I had been wanting to read this book for a while, but what finally spurred me to pick it up this year was watching the 2013 movie Renoir, directed by Gilles Burdos, that was based on this memoir. The effervescent Andree became one of Renoir’s last models. Her luminescent skin soaked up the sun and reflected it. She later married Jean and became the actress Catherine Hessling. She is remembered for the films she made, but she was immortalized by the paintings she inspired.
I was also surprised by how much I liked the writing style of the book. For most of it, I felt like I was sitting on a bench with Jean, sipping wine, as he told me stories about his father and his encounters with life. I would laugh as Jean related how weird it was for him to go to boarding school and see how obsessed other boys were with seeing smutty pictures. He grew up surrounded by beautiful, naked women and didn’t really see what the big deal was. The women with whom Renoir encompassed himself were not only there to make his life easier but were also the inspiration for his art. ”He marries all the women he paints--but with his brush.” They also had a huge impact on Jean as extensions of his mother.
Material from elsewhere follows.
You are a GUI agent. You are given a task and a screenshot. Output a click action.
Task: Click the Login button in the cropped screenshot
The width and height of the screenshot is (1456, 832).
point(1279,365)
I mentioned Renoir’s work ethic. He painted every day, even when he was in poor health or racked by pain. He loved his chosen profession. He saw himself as a blue collar worker rather than an artist. He had no pretensions about his talent. He respected it by continually using it. He always wanted to improve. He painted on the last day of his life. ”He asked for his paintbox and brushes, and he painted the anemones which Nenette, our kind-hearted maid, had gone out and gathered for him. For several hours he identified himself with these flowers, and forgot his pain. Then he motioned for someone to take his brush and said, ‘I think I am beginning to understand something about it.’ That was the phrase Grand Louise repeated to me. The nurse thought he said, ‘Today I learned something.’”
He used his eyes and his brushes to continually search for truths about the world around him, and through his art, he attempted to share his findings with the rest of us.